[X-Unix] [ANN] unmac
Stroller
macmonster at myrealbox.com
Wed Jan 7 08:27:31 PST 2009
On 7 Jan 2009, at 14:52, Eric F Crist wrote:
> ...
> Couldn't this same thing be accomplished with a shell script calling
> the find command? In that instance, ruby/etc isn't required.
>
> As an example (this could be cleaned up with a proper regex, I think):
>
> find . -name ".DS_Store" \
> -or -name ".Spotlight-V100" \
> -or -name ".fseventsd" \
> -or -name ".Trashes" \
> -or -name "__MACOSX" \
> -maxdepth 1 \
> -delete
>
> Again, just an example.
I had a crack at this a while back, and ended up when I realised how
poor my solution was.
IMO you really need to use `file` to check that the files really ARE
Mac rubbish.
EG:
FILE=/usr/bin/file
BASENAME=/bin/basename
if [[ `$FILE -b "$1"` = "data" ]] && [[ $BASSNAME =
".DS_Store" ]]
then
echo Removing "$1" >&2 # deal with .DS_Store files once
& for all
rm -f "$1"
else
if [[ `$FILE -b "$1"` = "empty" && ${BASSNAME:0:4} =
"Icon" ]]
then
echo "Removing $1" >&2 # deal with funny Icon files
rm -f "$1"
else
if [[ `$FILE -b "$1"` = "AppleDouble encoded Macintosh
file" ]]
then # file is prolly a resource-fork
if [[ $BASSNAME = "._.DS_Store" ]]
then
echo "Removing $1" >&2
rm -f "$1"
else
if [[ ${BASSNAME:0:6} = "._Icon" ]]
then
echo "Removing $1" >&2
rm -f "$1"
...
At the time I was unaware that bash sported functions, so worked
around this by having the script call itself recursively and behave
differently depending whether it was called with a directory or file
for an argument.
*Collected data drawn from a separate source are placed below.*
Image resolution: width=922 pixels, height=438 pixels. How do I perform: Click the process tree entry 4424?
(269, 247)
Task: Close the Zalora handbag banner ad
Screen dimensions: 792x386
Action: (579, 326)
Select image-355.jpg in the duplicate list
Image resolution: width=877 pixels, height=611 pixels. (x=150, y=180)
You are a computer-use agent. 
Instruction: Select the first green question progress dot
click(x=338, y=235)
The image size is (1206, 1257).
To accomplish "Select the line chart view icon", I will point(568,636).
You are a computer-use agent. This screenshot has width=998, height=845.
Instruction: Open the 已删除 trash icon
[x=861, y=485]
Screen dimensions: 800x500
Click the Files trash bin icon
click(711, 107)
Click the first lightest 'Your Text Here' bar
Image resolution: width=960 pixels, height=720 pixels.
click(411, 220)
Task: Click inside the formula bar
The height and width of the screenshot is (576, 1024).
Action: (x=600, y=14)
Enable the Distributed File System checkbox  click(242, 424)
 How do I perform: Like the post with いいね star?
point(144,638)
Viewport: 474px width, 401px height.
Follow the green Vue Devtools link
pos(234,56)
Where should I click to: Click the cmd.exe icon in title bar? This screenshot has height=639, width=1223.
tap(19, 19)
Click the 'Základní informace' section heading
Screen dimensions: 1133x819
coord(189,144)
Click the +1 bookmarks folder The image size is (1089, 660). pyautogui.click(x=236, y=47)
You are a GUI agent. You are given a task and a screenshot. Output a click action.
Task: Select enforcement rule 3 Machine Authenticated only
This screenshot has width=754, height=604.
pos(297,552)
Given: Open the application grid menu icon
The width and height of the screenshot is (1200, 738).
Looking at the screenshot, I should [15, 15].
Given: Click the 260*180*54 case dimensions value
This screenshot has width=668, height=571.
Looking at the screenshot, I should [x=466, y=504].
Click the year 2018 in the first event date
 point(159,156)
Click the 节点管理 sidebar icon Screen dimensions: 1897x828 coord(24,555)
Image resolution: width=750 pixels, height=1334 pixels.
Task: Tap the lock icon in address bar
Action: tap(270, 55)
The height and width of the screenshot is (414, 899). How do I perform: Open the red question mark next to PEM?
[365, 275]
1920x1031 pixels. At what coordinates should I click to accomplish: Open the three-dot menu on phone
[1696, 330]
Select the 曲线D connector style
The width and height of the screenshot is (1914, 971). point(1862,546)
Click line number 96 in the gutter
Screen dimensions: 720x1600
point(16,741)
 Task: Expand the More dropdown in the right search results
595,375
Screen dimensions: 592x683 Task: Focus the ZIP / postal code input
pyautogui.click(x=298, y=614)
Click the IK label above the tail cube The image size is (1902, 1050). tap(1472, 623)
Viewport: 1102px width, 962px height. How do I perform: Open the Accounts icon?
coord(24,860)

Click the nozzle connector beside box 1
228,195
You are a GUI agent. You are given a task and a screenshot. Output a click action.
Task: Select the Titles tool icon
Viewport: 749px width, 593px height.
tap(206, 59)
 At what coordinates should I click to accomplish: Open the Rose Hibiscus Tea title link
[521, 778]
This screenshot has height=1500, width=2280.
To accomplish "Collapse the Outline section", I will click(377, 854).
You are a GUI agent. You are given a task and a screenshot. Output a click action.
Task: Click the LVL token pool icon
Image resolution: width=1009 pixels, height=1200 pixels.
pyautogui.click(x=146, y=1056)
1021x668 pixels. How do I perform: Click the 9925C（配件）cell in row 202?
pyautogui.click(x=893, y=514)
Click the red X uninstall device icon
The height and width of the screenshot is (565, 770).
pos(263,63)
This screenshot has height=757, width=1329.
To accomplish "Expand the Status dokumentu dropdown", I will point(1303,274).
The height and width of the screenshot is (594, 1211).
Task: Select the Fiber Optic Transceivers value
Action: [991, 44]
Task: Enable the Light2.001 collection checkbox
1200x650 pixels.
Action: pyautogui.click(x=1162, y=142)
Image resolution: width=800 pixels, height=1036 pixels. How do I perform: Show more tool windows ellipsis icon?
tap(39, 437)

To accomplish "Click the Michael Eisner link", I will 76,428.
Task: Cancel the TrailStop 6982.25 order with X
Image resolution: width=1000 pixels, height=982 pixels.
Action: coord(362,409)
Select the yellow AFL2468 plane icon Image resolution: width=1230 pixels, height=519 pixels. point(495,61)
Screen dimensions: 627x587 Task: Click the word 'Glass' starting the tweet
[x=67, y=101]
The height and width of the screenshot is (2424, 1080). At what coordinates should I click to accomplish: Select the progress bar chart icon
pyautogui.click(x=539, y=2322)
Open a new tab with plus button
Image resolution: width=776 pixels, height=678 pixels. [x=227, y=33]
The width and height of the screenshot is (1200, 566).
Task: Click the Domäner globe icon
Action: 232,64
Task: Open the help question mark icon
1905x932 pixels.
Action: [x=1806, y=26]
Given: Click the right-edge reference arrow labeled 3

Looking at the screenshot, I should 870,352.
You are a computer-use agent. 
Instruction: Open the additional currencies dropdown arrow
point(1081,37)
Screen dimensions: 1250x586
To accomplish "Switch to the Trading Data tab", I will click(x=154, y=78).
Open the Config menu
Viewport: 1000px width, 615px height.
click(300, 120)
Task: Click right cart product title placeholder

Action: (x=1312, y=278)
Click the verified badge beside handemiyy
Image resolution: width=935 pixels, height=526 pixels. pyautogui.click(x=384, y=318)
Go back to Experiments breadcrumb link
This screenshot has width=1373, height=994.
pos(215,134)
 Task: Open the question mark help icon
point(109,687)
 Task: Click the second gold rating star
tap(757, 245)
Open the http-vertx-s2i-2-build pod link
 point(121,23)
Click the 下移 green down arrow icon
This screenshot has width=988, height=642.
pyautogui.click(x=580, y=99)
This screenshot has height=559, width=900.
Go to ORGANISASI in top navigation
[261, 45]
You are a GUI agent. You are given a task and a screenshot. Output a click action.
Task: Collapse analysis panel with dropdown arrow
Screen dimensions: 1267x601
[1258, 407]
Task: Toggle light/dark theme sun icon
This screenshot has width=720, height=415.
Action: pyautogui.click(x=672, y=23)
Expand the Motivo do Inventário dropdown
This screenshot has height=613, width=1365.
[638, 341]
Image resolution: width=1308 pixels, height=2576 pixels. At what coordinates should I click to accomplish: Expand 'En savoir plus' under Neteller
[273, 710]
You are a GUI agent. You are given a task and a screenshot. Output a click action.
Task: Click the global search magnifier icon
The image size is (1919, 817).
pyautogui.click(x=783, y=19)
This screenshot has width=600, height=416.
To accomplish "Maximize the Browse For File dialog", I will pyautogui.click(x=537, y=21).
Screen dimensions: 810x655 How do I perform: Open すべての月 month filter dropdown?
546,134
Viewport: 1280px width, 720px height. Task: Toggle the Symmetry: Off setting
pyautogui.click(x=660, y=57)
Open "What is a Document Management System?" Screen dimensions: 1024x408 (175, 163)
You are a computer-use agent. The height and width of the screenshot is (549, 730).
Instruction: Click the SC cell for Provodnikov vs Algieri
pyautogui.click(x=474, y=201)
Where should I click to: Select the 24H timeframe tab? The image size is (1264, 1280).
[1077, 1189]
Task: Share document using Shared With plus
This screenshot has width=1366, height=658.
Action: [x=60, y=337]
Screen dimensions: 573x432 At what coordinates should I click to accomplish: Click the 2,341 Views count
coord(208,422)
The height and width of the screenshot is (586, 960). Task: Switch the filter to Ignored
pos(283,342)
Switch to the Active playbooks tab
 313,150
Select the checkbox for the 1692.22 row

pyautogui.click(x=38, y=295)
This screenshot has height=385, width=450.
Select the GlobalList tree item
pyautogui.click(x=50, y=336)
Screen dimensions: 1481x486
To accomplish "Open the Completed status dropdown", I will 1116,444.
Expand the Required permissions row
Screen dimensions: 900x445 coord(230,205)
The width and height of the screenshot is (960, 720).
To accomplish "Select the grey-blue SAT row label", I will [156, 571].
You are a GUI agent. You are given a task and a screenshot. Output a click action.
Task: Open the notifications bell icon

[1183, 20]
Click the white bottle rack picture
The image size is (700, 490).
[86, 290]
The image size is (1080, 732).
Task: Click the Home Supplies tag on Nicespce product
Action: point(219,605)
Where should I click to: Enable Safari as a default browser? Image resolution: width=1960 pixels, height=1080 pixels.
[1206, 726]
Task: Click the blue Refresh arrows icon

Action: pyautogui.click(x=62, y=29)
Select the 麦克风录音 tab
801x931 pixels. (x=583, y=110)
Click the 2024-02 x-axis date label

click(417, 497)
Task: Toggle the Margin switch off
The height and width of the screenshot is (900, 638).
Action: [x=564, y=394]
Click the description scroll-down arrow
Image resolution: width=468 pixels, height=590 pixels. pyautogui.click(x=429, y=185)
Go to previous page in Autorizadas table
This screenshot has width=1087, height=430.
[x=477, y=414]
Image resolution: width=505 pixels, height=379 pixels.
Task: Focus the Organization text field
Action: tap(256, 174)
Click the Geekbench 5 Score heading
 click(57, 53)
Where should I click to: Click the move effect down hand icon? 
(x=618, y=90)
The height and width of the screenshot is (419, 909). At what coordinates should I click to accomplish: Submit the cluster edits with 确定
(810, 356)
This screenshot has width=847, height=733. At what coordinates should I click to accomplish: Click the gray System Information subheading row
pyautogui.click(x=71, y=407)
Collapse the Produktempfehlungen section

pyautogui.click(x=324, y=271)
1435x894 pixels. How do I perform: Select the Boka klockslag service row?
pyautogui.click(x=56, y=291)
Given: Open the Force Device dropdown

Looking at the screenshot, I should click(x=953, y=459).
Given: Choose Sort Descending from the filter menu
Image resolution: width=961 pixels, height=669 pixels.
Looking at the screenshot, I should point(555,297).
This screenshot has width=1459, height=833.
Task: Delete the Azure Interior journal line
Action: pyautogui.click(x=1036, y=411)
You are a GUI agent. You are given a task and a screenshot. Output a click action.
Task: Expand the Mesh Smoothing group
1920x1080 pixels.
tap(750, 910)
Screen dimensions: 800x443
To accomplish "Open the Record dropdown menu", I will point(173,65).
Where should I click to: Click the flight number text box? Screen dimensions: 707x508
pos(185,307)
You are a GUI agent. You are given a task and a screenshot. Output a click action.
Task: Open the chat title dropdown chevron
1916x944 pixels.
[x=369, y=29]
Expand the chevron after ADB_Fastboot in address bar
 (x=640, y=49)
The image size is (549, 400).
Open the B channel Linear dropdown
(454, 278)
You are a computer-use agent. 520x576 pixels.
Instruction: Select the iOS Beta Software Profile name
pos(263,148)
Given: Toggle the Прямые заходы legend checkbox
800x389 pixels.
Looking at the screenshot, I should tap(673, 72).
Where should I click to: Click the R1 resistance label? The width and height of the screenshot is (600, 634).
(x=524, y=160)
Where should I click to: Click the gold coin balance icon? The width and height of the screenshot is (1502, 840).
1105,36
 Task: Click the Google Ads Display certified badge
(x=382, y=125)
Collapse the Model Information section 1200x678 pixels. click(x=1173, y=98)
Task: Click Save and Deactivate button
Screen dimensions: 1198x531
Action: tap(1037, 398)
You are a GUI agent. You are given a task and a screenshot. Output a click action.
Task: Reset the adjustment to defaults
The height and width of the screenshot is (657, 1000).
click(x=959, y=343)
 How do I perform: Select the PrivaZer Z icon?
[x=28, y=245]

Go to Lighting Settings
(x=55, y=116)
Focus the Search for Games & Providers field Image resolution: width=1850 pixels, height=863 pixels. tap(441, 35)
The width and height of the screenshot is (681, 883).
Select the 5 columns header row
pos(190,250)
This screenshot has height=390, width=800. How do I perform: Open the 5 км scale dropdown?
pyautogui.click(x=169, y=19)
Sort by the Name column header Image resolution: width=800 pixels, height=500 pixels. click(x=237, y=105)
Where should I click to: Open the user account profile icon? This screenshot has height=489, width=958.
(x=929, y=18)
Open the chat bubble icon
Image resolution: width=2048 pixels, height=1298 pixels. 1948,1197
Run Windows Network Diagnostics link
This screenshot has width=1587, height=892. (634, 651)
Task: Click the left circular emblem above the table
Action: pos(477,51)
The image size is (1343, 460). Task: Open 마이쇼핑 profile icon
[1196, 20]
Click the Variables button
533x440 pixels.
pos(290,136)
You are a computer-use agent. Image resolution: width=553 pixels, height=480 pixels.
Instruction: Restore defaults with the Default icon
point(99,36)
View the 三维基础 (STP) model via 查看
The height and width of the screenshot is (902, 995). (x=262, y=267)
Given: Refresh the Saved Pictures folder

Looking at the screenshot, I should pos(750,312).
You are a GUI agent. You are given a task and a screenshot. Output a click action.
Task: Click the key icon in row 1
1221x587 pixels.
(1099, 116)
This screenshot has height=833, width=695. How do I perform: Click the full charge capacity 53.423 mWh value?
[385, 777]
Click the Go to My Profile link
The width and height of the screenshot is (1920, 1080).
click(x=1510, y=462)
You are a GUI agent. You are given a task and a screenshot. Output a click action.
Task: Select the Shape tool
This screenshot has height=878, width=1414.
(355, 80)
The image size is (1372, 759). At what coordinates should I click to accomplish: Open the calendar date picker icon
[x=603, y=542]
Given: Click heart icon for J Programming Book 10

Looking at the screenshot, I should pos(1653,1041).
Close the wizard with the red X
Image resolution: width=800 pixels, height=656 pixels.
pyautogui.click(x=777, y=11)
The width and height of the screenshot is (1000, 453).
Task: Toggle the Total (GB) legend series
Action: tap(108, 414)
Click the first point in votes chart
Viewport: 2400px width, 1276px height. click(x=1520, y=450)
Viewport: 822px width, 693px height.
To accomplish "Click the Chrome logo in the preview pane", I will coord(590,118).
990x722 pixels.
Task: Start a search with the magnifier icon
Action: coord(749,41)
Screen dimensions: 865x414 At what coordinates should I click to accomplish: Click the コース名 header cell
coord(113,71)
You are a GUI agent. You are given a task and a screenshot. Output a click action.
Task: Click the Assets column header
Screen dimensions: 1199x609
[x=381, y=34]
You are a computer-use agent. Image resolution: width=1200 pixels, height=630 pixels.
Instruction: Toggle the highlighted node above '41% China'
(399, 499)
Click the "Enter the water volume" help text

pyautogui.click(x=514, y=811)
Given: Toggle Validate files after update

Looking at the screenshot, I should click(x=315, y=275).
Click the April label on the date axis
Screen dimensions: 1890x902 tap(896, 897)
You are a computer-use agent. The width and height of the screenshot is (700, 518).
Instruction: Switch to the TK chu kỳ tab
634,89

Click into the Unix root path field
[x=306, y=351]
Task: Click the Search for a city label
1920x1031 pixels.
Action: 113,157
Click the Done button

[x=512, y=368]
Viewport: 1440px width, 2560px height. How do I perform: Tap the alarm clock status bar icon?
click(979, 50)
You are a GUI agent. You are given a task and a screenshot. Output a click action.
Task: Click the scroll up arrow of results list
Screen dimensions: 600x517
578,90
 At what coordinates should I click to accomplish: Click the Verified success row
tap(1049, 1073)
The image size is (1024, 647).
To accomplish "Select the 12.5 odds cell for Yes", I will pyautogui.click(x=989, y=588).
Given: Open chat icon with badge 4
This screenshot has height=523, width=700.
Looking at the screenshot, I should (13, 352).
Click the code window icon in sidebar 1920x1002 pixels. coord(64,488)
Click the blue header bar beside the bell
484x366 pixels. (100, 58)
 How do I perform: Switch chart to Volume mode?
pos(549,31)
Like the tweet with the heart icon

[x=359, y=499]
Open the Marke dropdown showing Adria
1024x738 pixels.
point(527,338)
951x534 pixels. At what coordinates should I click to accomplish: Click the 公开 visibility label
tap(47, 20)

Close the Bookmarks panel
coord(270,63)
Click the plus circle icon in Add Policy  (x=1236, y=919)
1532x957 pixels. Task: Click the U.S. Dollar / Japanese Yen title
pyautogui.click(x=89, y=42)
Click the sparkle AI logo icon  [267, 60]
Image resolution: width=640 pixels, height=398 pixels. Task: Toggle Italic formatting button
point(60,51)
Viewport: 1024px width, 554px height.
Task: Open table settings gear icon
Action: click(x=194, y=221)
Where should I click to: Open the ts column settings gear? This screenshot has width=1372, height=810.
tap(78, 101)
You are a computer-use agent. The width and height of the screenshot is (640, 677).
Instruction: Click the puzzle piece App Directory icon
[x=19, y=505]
I gave up when I realised how horrible this was, the
script having spawned a zillion children of itself <shame>.
Although I would love someone else to address this problem, I too
would be a little reluctant to use a solution that depended upon Ruby,
just because I don't know anything about the language. I just really
like Bash for this sort of thing, just because it's everywhere.
Stroller.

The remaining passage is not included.